Your instructions ▸
Take the entries below and print all of them exactly, please.
== Records to use
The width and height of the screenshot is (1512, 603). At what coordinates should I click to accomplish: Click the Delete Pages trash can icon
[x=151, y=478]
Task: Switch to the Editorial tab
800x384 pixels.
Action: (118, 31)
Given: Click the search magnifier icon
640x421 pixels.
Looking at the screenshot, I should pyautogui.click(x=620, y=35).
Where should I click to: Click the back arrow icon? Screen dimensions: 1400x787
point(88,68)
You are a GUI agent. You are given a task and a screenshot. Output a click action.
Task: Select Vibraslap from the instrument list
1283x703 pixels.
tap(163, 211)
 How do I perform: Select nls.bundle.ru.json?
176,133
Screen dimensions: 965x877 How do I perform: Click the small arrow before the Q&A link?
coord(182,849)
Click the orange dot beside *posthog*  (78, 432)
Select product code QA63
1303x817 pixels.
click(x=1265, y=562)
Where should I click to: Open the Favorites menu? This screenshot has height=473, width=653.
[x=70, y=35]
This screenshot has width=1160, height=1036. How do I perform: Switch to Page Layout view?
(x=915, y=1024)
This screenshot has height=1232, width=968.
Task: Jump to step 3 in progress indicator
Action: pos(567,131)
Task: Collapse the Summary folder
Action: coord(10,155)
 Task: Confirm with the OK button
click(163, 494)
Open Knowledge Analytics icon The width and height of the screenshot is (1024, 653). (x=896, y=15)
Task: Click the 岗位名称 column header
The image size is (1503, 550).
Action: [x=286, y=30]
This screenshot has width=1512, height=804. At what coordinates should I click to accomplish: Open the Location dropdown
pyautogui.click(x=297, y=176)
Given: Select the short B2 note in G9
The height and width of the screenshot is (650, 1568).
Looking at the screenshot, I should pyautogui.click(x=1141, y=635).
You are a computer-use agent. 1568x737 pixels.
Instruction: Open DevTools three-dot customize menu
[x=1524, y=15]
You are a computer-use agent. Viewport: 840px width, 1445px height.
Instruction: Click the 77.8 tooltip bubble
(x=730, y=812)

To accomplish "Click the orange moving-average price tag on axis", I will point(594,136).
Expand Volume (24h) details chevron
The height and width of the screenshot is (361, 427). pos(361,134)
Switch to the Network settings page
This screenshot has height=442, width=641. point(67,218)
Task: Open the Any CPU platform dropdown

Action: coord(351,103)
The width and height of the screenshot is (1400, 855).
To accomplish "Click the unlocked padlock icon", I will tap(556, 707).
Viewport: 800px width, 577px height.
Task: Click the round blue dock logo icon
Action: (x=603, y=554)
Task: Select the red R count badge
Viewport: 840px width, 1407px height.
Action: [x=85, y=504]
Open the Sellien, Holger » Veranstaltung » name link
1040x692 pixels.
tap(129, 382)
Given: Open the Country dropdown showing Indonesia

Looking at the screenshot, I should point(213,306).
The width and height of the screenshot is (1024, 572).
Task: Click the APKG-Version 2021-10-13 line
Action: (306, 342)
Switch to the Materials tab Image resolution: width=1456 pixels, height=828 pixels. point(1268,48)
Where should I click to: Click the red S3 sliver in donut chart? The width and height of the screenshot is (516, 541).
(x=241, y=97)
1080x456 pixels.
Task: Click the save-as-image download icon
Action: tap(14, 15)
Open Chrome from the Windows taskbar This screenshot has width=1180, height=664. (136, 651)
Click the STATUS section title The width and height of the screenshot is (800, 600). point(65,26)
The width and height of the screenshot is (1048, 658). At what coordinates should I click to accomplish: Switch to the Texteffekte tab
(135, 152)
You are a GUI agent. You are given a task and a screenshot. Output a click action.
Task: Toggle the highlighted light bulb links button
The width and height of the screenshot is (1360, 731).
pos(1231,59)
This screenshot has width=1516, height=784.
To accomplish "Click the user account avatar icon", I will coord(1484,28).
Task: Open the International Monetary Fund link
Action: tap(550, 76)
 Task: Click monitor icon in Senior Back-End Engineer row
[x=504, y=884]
====
Your response ▸
The width and height of the screenshot is (1512, 603). At what coordinates should I click to accomplish: Click the Delete Pages trash can icon
[x=151, y=478]
Task: Switch to the Editorial tab
800x384 pixels.
Action: (118, 31)
Given: Click the search magnifier icon
640x421 pixels.
Looking at the screenshot, I should pyautogui.click(x=620, y=35).
Where should I click to: Click the back arrow icon? Screen dimensions: 1400x787
point(88,68)
You are a GUI agent. You are given a task and a screenshot. Output a click action.
Task: Select Vibraslap from the instrument list
1283x703 pixels.
tap(163, 211)
 How do I perform: Select nls.bundle.ru.json?
176,133
Screen dimensions: 965x877 How do I perform: Click the small arrow before the Q&A link?
coord(182,849)
Click the orange dot beside *posthog*  (78, 432)
Select product code QA63
1303x817 pixels.
click(x=1265, y=562)
Where should I click to: Open the Favorites menu? This screenshot has height=473, width=653.
[x=70, y=35]
This screenshot has width=1160, height=1036. How do I perform: Switch to Page Layout view?
(x=915, y=1024)
This screenshot has height=1232, width=968.
Task: Jump to step 3 in progress indicator
Action: pos(567,131)
Task: Collapse the Summary folder
Action: coord(10,155)
 Task: Confirm with the OK button
click(163, 494)
Open Knowledge Analytics icon The width and height of the screenshot is (1024, 653). (x=896, y=15)
Task: Click the 岗位名称 column header
The image size is (1503, 550).
Action: [x=286, y=30]
This screenshot has width=1512, height=804. At what coordinates should I click to accomplish: Open the Location dropdown
pyautogui.click(x=297, y=176)
Given: Select the short B2 note in G9
The height and width of the screenshot is (650, 1568).
Looking at the screenshot, I should pyautogui.click(x=1141, y=635).
You are a computer-use agent. 1568x737 pixels.
Instruction: Open DevTools three-dot customize menu
[x=1524, y=15]
You are a computer-use agent. Viewport: 840px width, 1445px height.
Instruction: Click the 77.8 tooltip bubble
(x=730, y=812)

To accomplish "Click the orange moving-average price tag on axis", I will point(594,136).
Expand Volume (24h) details chevron
The height and width of the screenshot is (361, 427). pos(361,134)
Switch to the Network settings page
This screenshot has height=442, width=641. point(67,218)
Task: Open the Any CPU platform dropdown

Action: coord(351,103)
The width and height of the screenshot is (1400, 855).
To accomplish "Click the unlocked padlock icon", I will tap(556, 707).
Viewport: 800px width, 577px height.
Task: Click the round blue dock logo icon
Action: (x=603, y=554)
Task: Select the red R count badge
Viewport: 840px width, 1407px height.
Action: [x=85, y=504]
Open the Sellien, Holger » Veranstaltung » name link
1040x692 pixels.
tap(129, 382)
Given: Open the Country dropdown showing Indonesia

Looking at the screenshot, I should point(213,306).
The width and height of the screenshot is (1024, 572).
Task: Click the APKG-Version 2021-10-13 line
Action: (306, 342)
Switch to the Materials tab Image resolution: width=1456 pixels, height=828 pixels. point(1268,48)
Where should I click to: Click the red S3 sliver in donut chart? The width and height of the screenshot is (516, 541).
(x=241, y=97)
1080x456 pixels.
Task: Click the save-as-image download icon
Action: tap(14, 15)
Open Chrome from the Windows taskbar This screenshot has width=1180, height=664. (136, 651)
Click the STATUS section title The width and height of the screenshot is (800, 600). point(65,26)
The width and height of the screenshot is (1048, 658). At what coordinates should I click to accomplish: Switch to the Texteffekte tab
(135, 152)
You are a GUI agent. You are given a task and a screenshot. Output a click action.
Task: Toggle the highlighted light bulb links button
The width and height of the screenshot is (1360, 731).
pos(1231,59)
This screenshot has width=1516, height=784.
To accomplish "Click the user account avatar icon", I will coord(1484,28).
Task: Open the International Monetary Fund link
Action: tap(550, 76)
 Task: Click monitor icon in Senior Back-End Engineer row
[x=504, y=884]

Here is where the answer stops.